Begin INPUT RECORDS

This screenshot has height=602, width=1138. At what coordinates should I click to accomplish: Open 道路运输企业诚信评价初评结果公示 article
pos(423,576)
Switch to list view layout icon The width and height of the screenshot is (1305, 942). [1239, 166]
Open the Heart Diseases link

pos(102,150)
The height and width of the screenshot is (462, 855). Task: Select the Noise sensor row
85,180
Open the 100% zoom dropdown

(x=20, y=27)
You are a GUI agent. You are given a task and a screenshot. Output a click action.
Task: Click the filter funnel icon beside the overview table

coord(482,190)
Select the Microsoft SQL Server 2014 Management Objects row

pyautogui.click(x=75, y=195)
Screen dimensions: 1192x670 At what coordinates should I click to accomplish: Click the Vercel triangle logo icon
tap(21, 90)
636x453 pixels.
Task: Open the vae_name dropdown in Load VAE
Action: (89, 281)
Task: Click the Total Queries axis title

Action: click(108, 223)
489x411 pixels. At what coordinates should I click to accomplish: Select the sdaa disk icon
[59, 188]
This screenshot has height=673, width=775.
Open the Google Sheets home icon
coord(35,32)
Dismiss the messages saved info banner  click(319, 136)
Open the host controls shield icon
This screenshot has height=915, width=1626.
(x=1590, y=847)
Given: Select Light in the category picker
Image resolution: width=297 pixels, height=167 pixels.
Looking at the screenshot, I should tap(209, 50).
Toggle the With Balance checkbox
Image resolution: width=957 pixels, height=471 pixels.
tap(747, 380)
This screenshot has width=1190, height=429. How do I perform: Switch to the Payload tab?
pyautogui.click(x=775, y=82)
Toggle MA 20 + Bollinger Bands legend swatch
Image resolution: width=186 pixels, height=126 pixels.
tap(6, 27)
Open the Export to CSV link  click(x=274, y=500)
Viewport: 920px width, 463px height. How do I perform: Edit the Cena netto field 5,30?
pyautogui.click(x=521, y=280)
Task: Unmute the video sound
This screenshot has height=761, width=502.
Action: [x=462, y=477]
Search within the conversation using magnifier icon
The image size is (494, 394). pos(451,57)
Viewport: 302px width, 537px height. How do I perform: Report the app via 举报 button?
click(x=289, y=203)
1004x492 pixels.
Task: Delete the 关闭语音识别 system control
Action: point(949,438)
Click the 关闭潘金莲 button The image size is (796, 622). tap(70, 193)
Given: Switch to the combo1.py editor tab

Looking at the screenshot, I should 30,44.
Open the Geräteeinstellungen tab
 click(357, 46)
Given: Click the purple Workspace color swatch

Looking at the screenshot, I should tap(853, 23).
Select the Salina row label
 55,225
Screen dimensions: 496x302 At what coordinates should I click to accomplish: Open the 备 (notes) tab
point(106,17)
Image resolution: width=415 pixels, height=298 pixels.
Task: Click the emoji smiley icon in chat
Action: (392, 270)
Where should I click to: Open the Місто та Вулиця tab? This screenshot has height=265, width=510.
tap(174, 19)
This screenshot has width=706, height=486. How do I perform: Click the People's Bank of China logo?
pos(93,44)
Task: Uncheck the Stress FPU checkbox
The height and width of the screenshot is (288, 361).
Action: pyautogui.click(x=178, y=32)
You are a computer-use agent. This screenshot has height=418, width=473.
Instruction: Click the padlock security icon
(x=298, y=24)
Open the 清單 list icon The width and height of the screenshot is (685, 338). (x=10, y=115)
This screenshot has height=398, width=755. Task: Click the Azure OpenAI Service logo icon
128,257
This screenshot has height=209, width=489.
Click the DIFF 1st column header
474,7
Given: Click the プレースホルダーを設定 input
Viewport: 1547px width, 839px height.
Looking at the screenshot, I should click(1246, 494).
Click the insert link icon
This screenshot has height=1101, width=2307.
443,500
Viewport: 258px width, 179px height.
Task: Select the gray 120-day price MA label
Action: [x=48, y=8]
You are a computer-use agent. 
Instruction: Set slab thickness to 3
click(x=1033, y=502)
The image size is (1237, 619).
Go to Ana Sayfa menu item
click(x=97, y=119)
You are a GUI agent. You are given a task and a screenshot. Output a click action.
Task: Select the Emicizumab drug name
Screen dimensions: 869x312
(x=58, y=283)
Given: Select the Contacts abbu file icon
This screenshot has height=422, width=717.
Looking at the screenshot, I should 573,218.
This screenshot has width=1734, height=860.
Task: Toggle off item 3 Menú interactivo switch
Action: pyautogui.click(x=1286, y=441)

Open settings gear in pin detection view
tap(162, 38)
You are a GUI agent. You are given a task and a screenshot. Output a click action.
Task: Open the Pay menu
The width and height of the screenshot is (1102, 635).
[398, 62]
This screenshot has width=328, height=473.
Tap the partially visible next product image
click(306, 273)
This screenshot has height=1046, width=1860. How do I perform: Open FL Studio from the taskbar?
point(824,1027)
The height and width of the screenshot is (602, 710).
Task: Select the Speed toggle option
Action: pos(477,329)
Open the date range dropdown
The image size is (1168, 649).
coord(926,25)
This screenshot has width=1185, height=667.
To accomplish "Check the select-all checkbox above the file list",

End INPUT RECORDS

TASK REQUIREMENTS
Reproduce every one of the entries above word for word, with nothing left out or changed.

RESPONSE TO THIS EXERCISE
This screenshot has height=602, width=1138. At what coordinates should I click to accomplish: Open 道路运输企业诚信评价初评结果公示 article
pos(423,576)
Switch to list view layout icon The width and height of the screenshot is (1305, 942). [1239, 166]
Open the Heart Diseases link

pos(102,150)
The height and width of the screenshot is (462, 855). Task: Select the Noise sensor row
85,180
Open the 100% zoom dropdown

(x=20, y=27)
You are a GUI agent. You are given a task and a screenshot. Output a click action.
Task: Click the filter funnel icon beside the overview table

coord(482,190)
Select the Microsoft SQL Server 2014 Management Objects row

pyautogui.click(x=75, y=195)
Screen dimensions: 1192x670 At what coordinates should I click to accomplish: Click the Vercel triangle logo icon
tap(21, 90)
636x453 pixels.
Task: Open the vae_name dropdown in Load VAE
Action: (89, 281)
Task: Click the Total Queries axis title

Action: click(108, 223)
489x411 pixels. At what coordinates should I click to accomplish: Select the sdaa disk icon
[59, 188]
This screenshot has height=673, width=775.
Open the Google Sheets home icon
coord(35,32)
Dismiss the messages saved info banner  click(319, 136)
Open the host controls shield icon
This screenshot has height=915, width=1626.
(x=1590, y=847)
Given: Select Light in the category picker
Image resolution: width=297 pixels, height=167 pixels.
Looking at the screenshot, I should tap(209, 50).
Toggle the With Balance checkbox
Image resolution: width=957 pixels, height=471 pixels.
tap(747, 380)
This screenshot has width=1190, height=429. How do I perform: Switch to the Payload tab?
pyautogui.click(x=775, y=82)
Toggle MA 20 + Bollinger Bands legend swatch
Image resolution: width=186 pixels, height=126 pixels.
tap(6, 27)
Open the Export to CSV link  click(x=274, y=500)
Viewport: 920px width, 463px height. How do I perform: Edit the Cena netto field 5,30?
pyautogui.click(x=521, y=280)
Task: Unmute the video sound
This screenshot has height=761, width=502.
Action: [x=462, y=477]
Search within the conversation using magnifier icon
The image size is (494, 394). pos(451,57)
Viewport: 302px width, 537px height. How do I perform: Report the app via 举报 button?
click(x=289, y=203)
1004x492 pixels.
Task: Delete the 关闭语音识别 system control
Action: point(949,438)
Click the 关闭潘金莲 button The image size is (796, 622). tap(70, 193)
Given: Switch to the combo1.py editor tab

Looking at the screenshot, I should 30,44.
Open the Geräteeinstellungen tab
 click(357, 46)
Given: Click the purple Workspace color swatch

Looking at the screenshot, I should tap(853, 23).
Select the Salina row label
 55,225
Screen dimensions: 496x302 At what coordinates should I click to accomplish: Open the 备 (notes) tab
point(106,17)
Image resolution: width=415 pixels, height=298 pixels.
Task: Click the emoji smiley icon in chat
Action: (392, 270)
Where should I click to: Open the Місто та Вулиця tab? This screenshot has height=265, width=510.
tap(174, 19)
This screenshot has width=706, height=486. How do I perform: Click the People's Bank of China logo?
pos(93,44)
Task: Uncheck the Stress FPU checkbox
The height and width of the screenshot is (288, 361).
Action: pyautogui.click(x=178, y=32)
You are a computer-use agent. This screenshot has height=418, width=473.
Instruction: Click the padlock security icon
(x=298, y=24)
Open the 清單 list icon The width and height of the screenshot is (685, 338). (x=10, y=115)
This screenshot has height=398, width=755. Task: Click the Azure OpenAI Service logo icon
128,257
This screenshot has height=209, width=489.
Click the DIFF 1st column header
474,7
Given: Click the プレースホルダーを設定 input
Viewport: 1547px width, 839px height.
Looking at the screenshot, I should click(1246, 494).
Click the insert link icon
This screenshot has height=1101, width=2307.
443,500
Viewport: 258px width, 179px height.
Task: Select the gray 120-day price MA label
Action: [x=48, y=8]
You are a computer-use agent. 
Instruction: Set slab thickness to 3
click(x=1033, y=502)
The image size is (1237, 619).
Go to Ana Sayfa menu item
click(x=97, y=119)
You are a GUI agent. You are given a task and a screenshot. Output a click action.
Task: Select the Emicizumab drug name
Screen dimensions: 869x312
(x=58, y=283)
Given: Select the Contacts abbu file icon
This screenshot has height=422, width=717.
Looking at the screenshot, I should 573,218.
This screenshot has width=1734, height=860.
Task: Toggle off item 3 Menú interactivo switch
Action: pyautogui.click(x=1286, y=441)

Open settings gear in pin detection view
tap(162, 38)
You are a GUI agent. You are given a task and a screenshot. Output a click action.
Task: Open the Pay menu
The width and height of the screenshot is (1102, 635).
[398, 62]
This screenshot has width=328, height=473.
Tap the partially visible next product image
click(306, 273)
This screenshot has height=1046, width=1860. How do I perform: Open FL Studio from the taskbar?
point(824,1027)
The height and width of the screenshot is (602, 710).
Task: Select the Speed toggle option
Action: pos(477,329)
Open the date range dropdown
The image size is (1168, 649).
coord(926,25)
This screenshot has width=1185, height=667.
To accomplish "Check the select-all checkbox above the file list",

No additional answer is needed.